Deborah Coddington's Liberty Belle

It's a rare day New Zealand makes it to a news story in the British papers, so it's been nice this week to see Sir Edmund Hillary feted as a New Zealand icon and the conqueror of Everest. One article talked of his being bullied at school, and that when he climbed Everest he discovered "even the mediocre can have adventures and even the mediocre can achieve."

Well, maybe in 1953. Sadly, less so today, as New Zealand itself seems to wear mediocrity as a badge of honour. Nowhere is this more apparent than in our education system. Schools, as a Dutch academic wrote recently, are breeding grounds for social behaviour. School is, after all, the place where our children spend more than 1000 hours a year under the care, influence, and instruction of other adults. For me, the weepy moment when I deposited my hand-clutching five-year-olds at their first schools came because I knew, from that moment on, I would not be the central figure in their learning. Teacher would 'know better' than Mum.

• [Stored data]:
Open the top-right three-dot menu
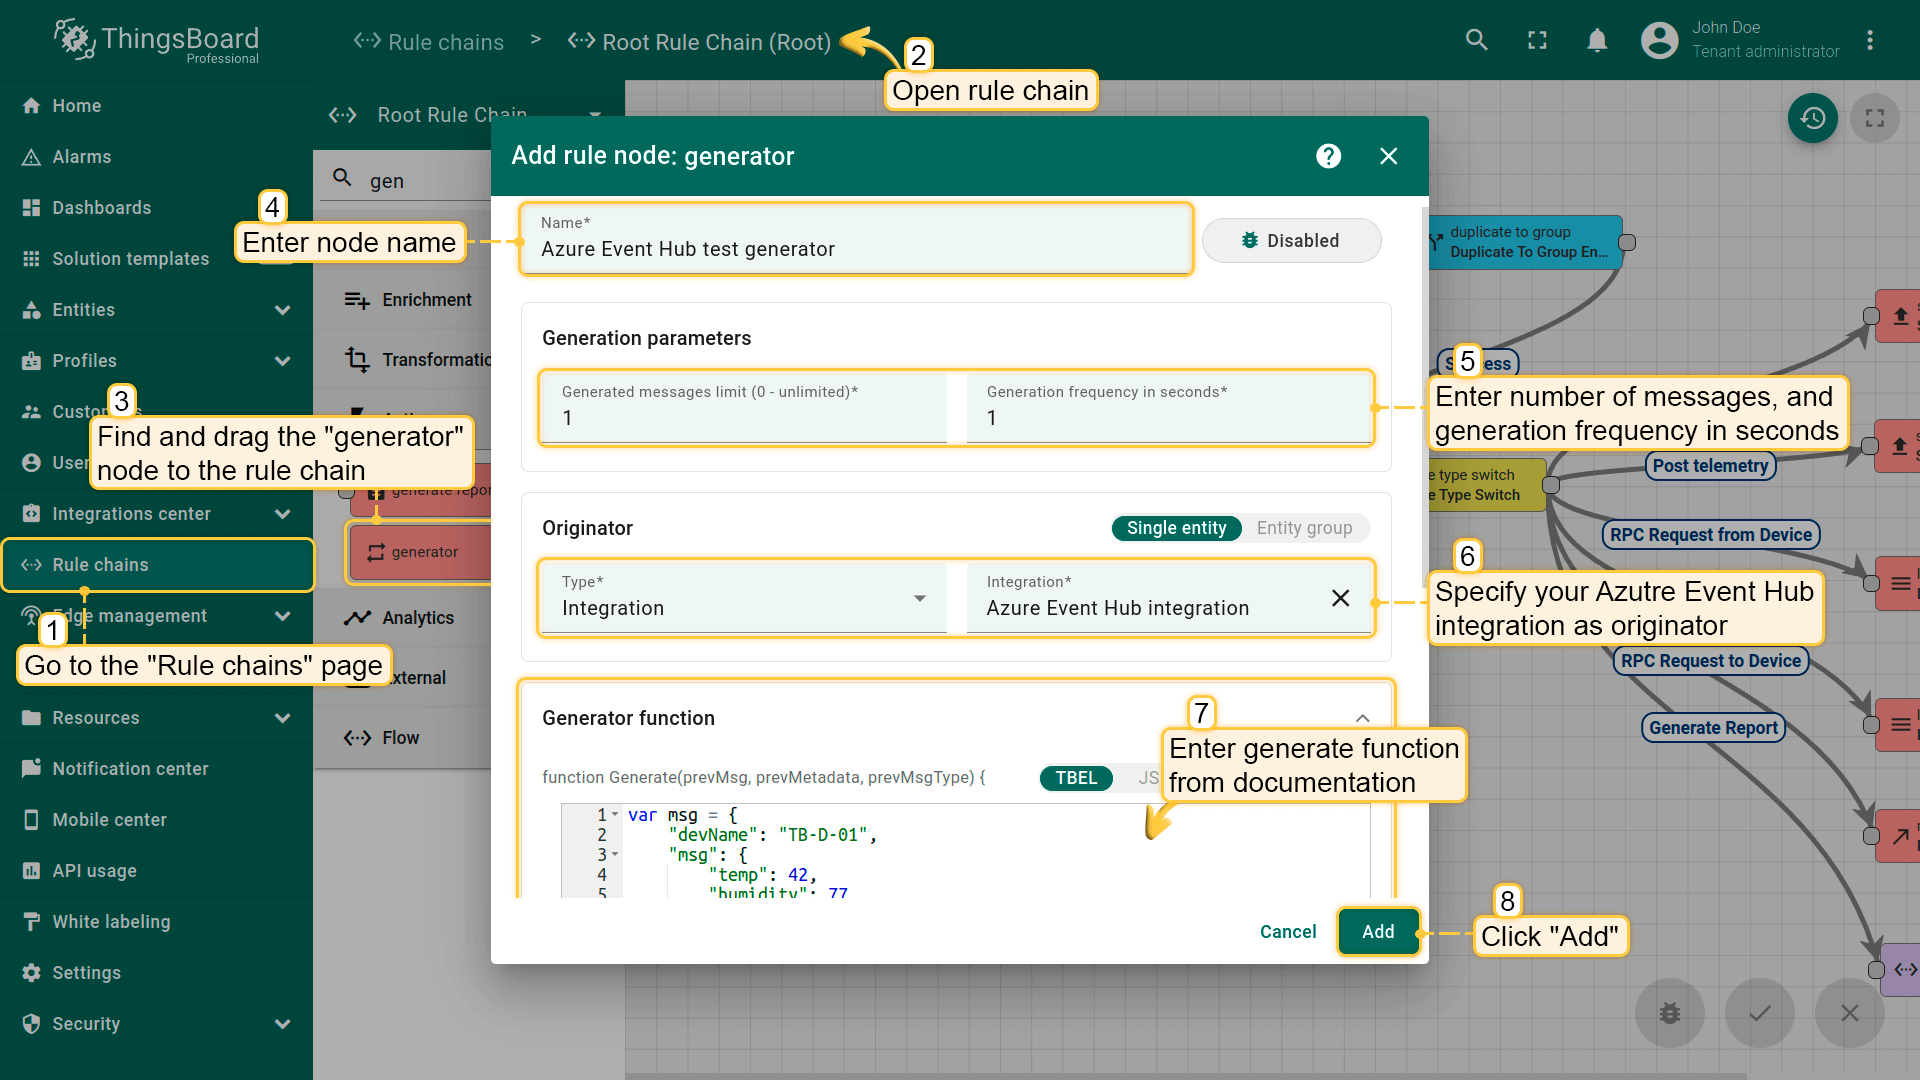[x=1869, y=40]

• [Required task 1]:
Answer these about the Liberty Belle column, one line each:
(a) According to one article, what did Sir Edmund Hillary discover when he climbed Everest?
(b) Who wrote recently that schools are breeding grounds for social behaviour?
(c) How many hours a year do children spend at school under the care of other adults?
• [Required task 2]:
Carry on with the Liberty Belle column, starting right after its last sentence.

• [Written reply 1]:
(a) He discovered that "even the mediocre can have adventures and even the mediocre can achieve."
(b) A Dutch academic.
(c) More than 1000 hours.

• [Written reply 2]:
And that's how it should be, in a child's eyes. Parents are boring. Teachers inspire.

So why are so many of them expected to work in such archaic, uninspiring situations? Teachers are professionals, like lawyers, accountants, architects, writers, film-makers. But are any of these other professionals paid according to what their representational body fights out with a cabinet minister, rather than commensurate with their success, skills or talents?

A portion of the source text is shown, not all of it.